TASK INSTRUCTIONS
Rescale the entries from the line with "Task: Select the Render tab" through the line with "point(101,430)", and reproduce only those lines, requests included. Multiply every coordinate in the answers by 2.55 and round to whole numbers, with halves rounded up.

┄┄┄┄┄┄┄┄┄┄

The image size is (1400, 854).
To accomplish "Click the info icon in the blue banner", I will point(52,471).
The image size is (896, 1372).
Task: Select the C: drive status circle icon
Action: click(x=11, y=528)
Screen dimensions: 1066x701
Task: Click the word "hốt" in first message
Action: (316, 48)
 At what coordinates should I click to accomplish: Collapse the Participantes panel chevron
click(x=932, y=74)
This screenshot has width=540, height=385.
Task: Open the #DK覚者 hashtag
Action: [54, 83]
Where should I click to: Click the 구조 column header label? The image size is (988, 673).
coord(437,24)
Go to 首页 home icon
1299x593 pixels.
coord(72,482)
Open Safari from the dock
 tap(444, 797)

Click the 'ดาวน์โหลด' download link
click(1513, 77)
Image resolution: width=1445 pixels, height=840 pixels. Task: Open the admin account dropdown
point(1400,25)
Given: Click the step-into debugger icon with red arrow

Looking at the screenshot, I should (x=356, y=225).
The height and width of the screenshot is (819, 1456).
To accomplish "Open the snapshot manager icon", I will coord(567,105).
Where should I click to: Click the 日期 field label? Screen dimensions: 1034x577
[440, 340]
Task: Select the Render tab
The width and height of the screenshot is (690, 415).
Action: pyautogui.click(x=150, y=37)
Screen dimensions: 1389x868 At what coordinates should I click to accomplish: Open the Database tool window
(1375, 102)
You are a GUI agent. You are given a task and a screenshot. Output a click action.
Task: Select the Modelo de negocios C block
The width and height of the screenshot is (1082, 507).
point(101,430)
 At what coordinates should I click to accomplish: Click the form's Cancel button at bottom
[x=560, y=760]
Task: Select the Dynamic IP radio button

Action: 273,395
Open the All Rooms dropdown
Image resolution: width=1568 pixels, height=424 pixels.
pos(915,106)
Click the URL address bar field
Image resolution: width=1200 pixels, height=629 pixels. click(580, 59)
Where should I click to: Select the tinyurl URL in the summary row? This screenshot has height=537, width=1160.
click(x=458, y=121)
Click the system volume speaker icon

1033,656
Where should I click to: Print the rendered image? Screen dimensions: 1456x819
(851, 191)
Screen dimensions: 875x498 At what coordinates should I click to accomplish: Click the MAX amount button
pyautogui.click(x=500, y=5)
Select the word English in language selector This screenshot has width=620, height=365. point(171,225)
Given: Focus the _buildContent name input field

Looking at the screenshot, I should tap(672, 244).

┄┄┄┄┄┄┄┄┄┄

SOLUTION
Task: Select the Render tab
The width and height of the screenshot is (690, 415).
Action: pyautogui.click(x=383, y=94)
Screen dimensions: 1389x868 At what coordinates should I click to accomplish: Open the Database tool window
(3506, 260)
You are a GUI agent. You are given a task and a screenshot. Output a click action.
Task: Select the Modelo de negocios C block
The width and height of the screenshot is (1082, 507).
point(258,1097)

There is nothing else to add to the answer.